## Dataset entries
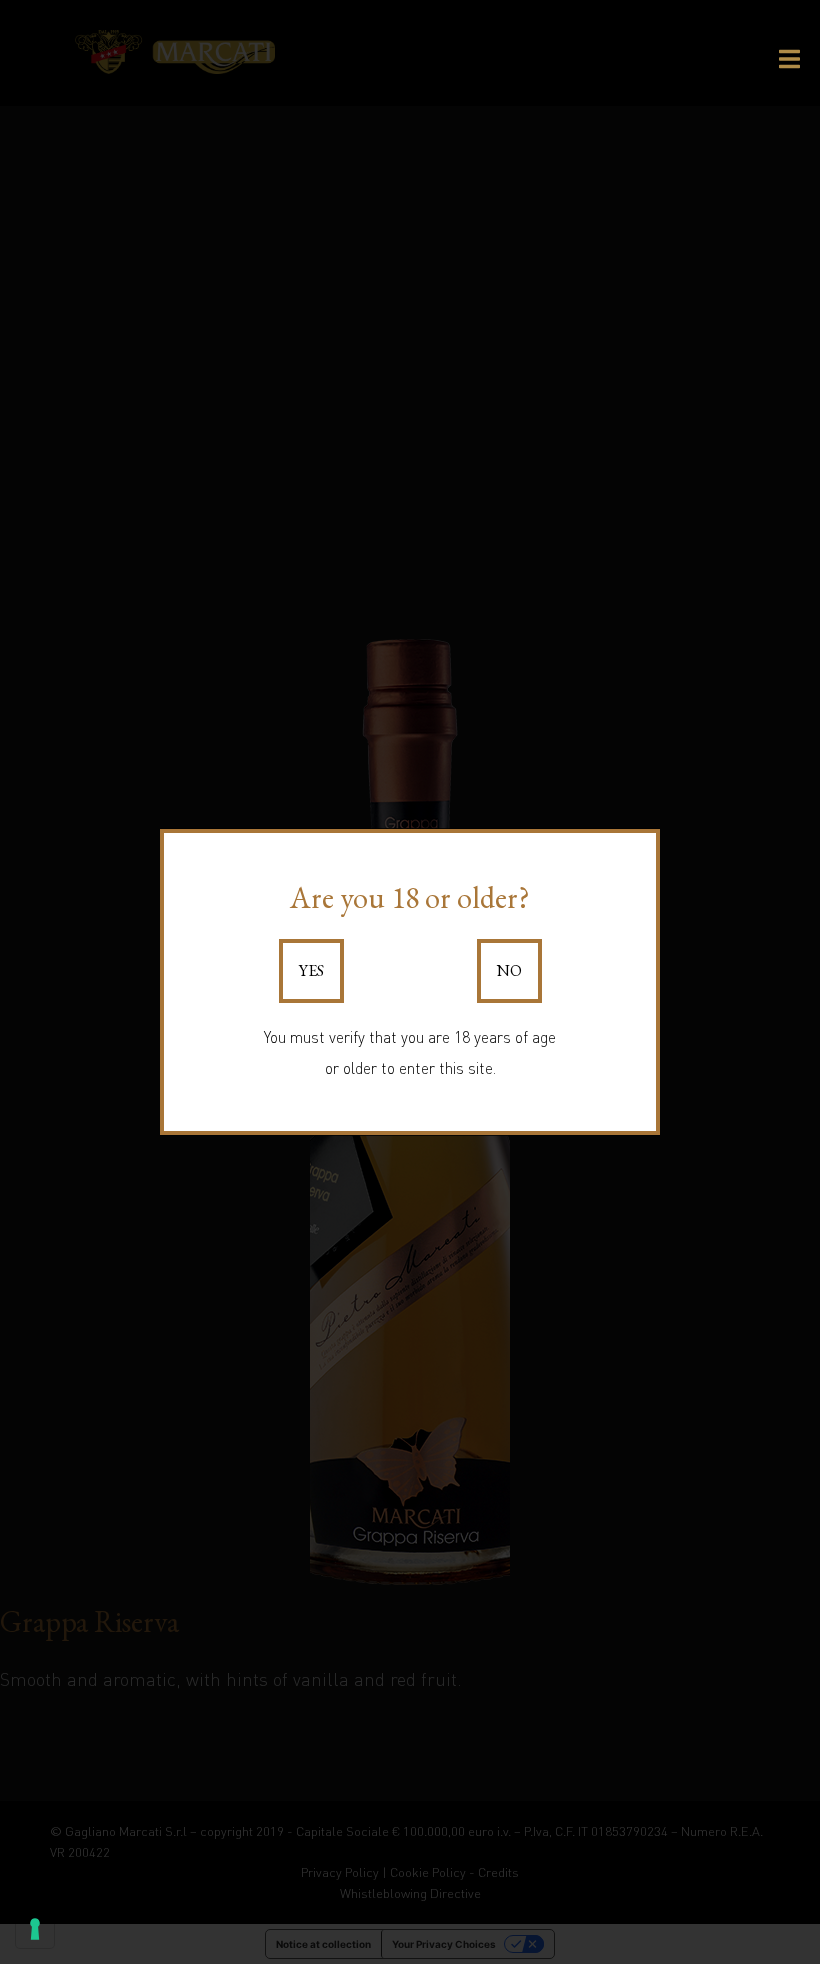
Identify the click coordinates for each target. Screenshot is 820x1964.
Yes (311, 970)
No (509, 970)
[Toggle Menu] (789, 59)
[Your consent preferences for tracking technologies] (35, 1929)
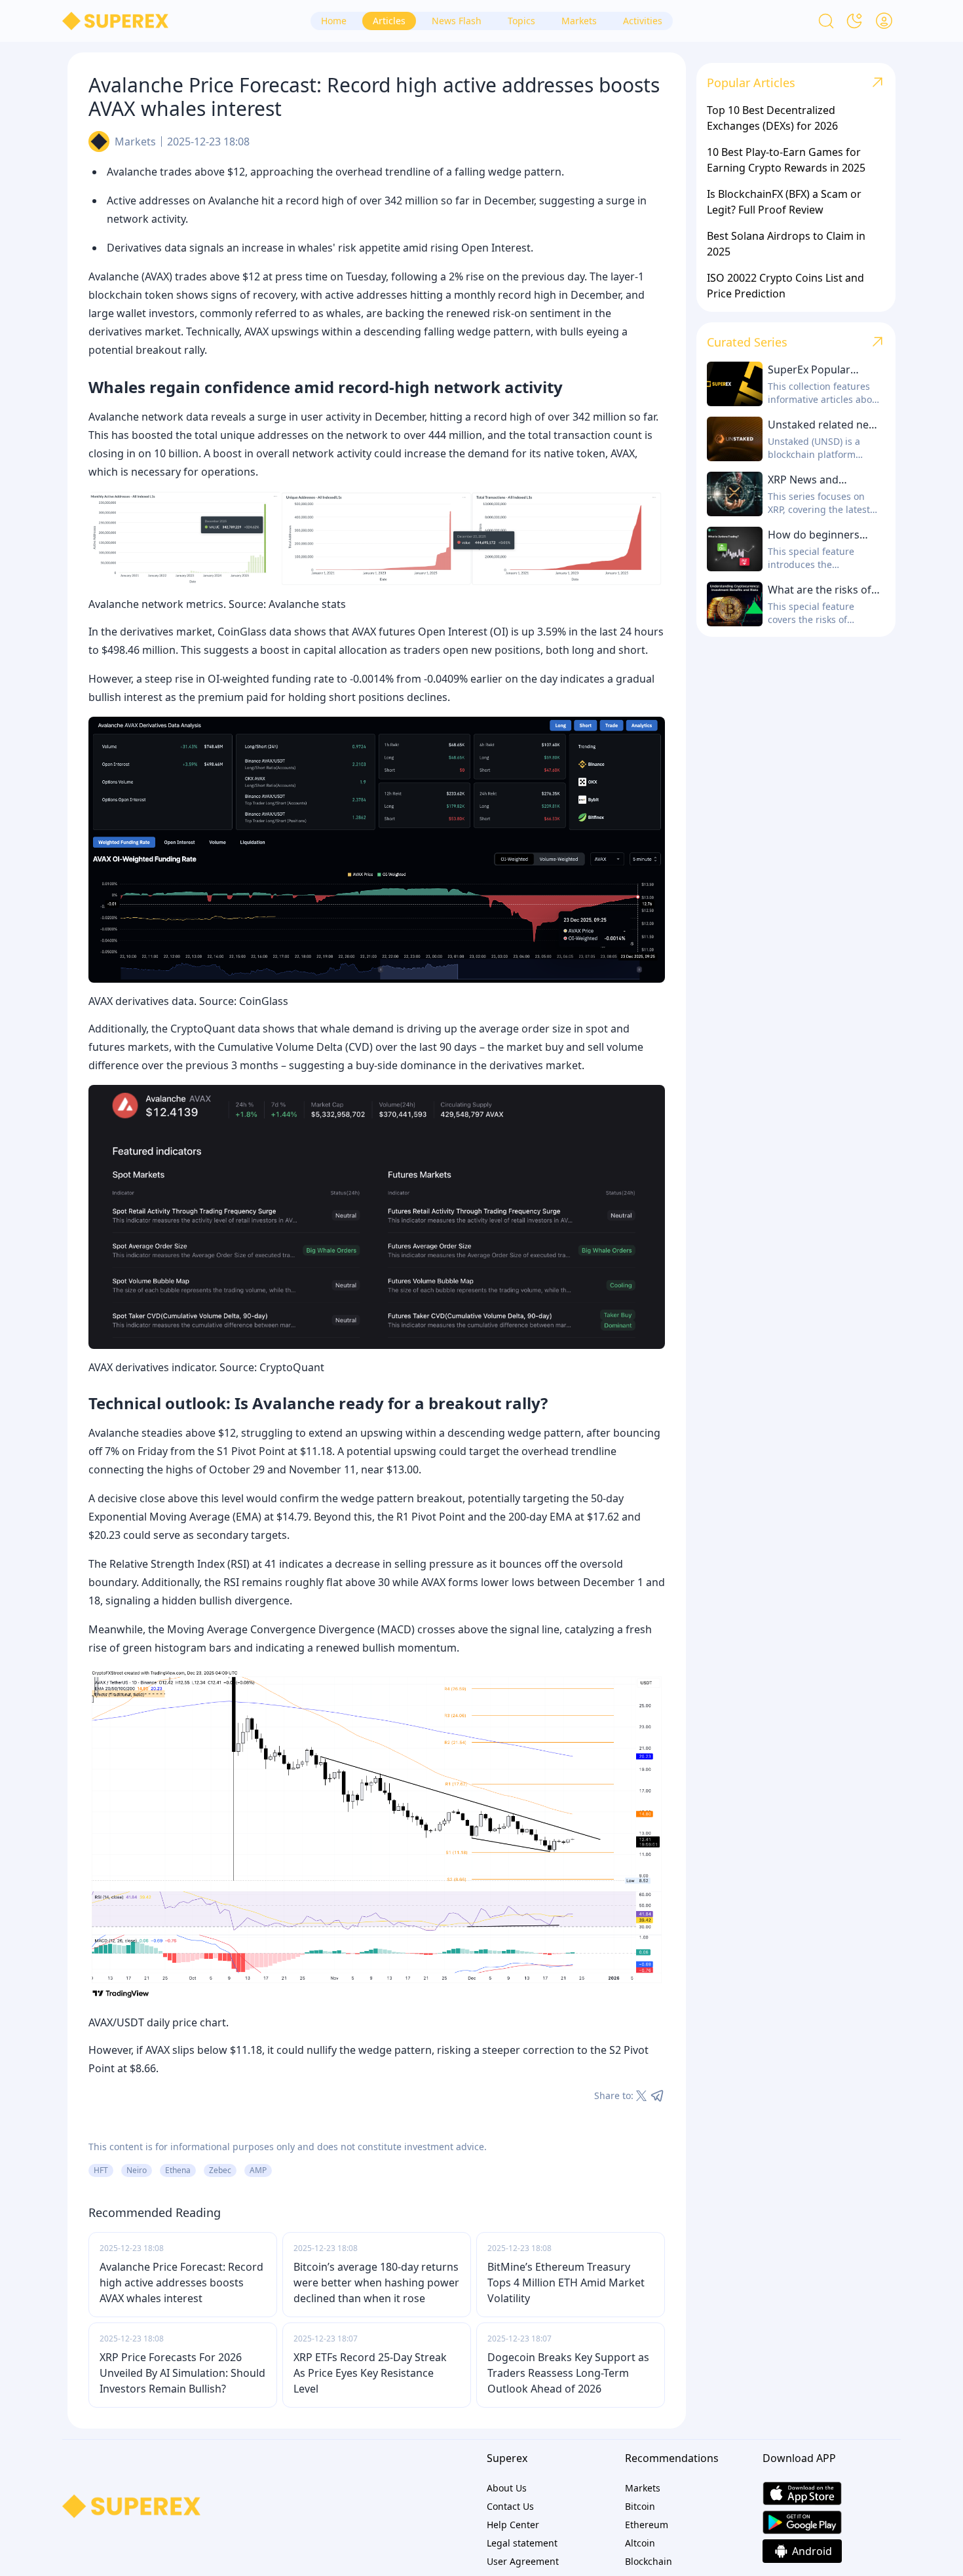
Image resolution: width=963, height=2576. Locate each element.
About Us (507, 2488)
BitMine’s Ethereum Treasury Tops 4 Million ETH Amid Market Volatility (566, 2282)
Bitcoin (640, 2506)
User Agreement (523, 2561)
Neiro (136, 2170)
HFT (101, 2170)
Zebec (220, 2170)
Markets (135, 141)
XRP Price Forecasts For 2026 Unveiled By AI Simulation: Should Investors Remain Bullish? (182, 2373)
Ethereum (646, 2524)
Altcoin (640, 2543)
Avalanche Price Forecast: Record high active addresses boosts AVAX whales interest (181, 2282)
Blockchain (648, 2561)
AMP (258, 2170)
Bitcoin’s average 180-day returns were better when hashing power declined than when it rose (376, 2282)
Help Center (513, 2524)
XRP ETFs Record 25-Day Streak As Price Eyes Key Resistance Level (370, 2373)
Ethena (178, 2170)
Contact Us (510, 2506)
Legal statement (522, 2543)
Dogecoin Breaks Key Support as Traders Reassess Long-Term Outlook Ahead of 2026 (568, 2373)
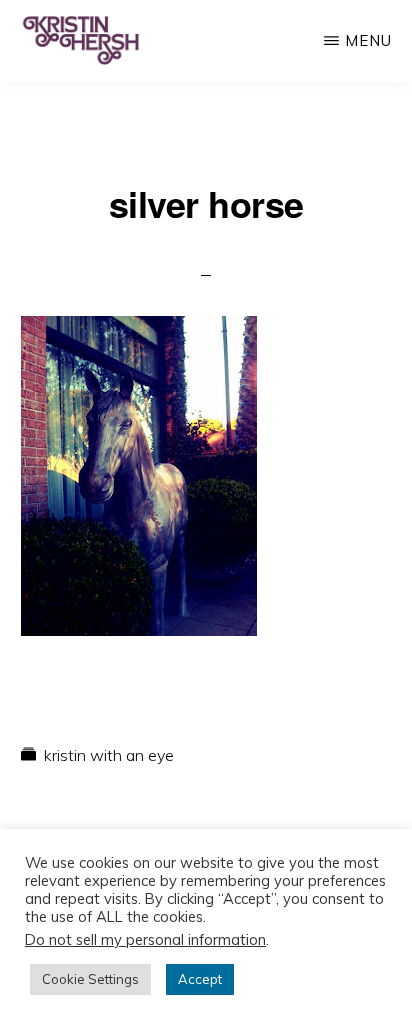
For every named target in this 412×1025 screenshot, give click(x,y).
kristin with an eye (109, 755)
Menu (368, 40)
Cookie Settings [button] (90, 979)
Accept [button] (200, 979)
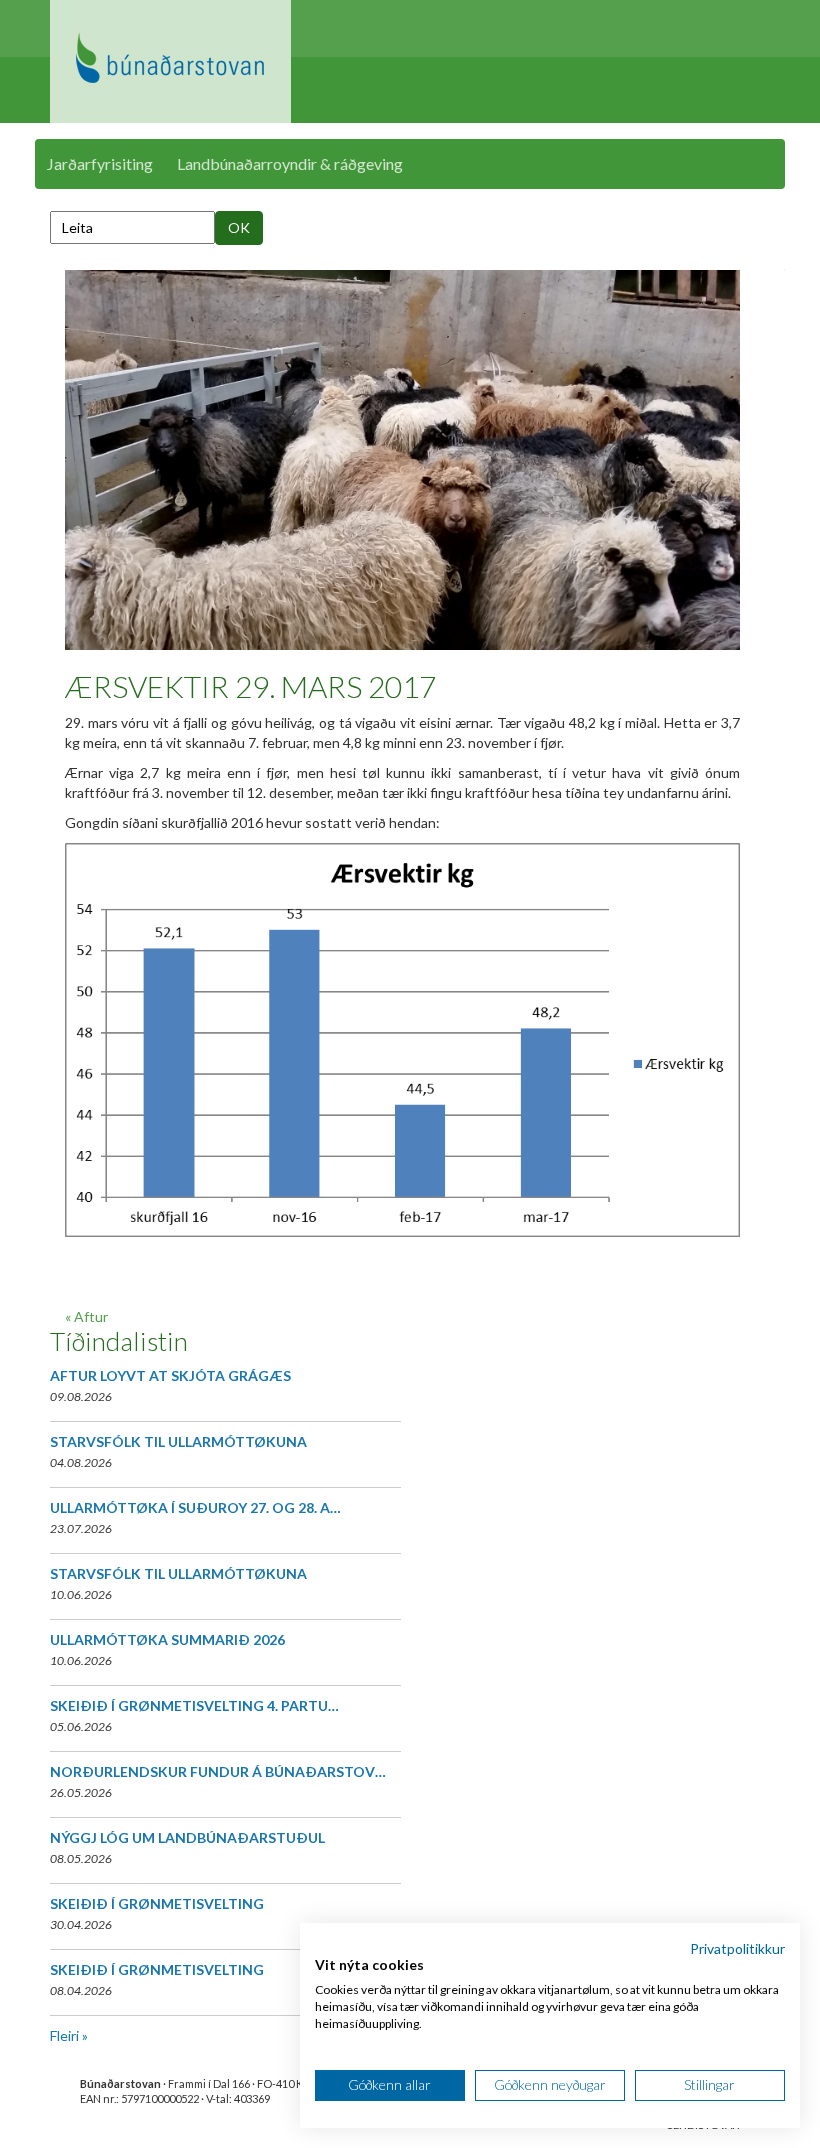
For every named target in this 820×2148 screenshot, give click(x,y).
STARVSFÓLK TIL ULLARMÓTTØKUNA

## To do
The expected output is each line of the records above that includes the word "every".

## Answer space
For every named target in this 412×1025 screenshot, give click(x,y).
For every named target in this 820×2148 screenshot, give click(x,y).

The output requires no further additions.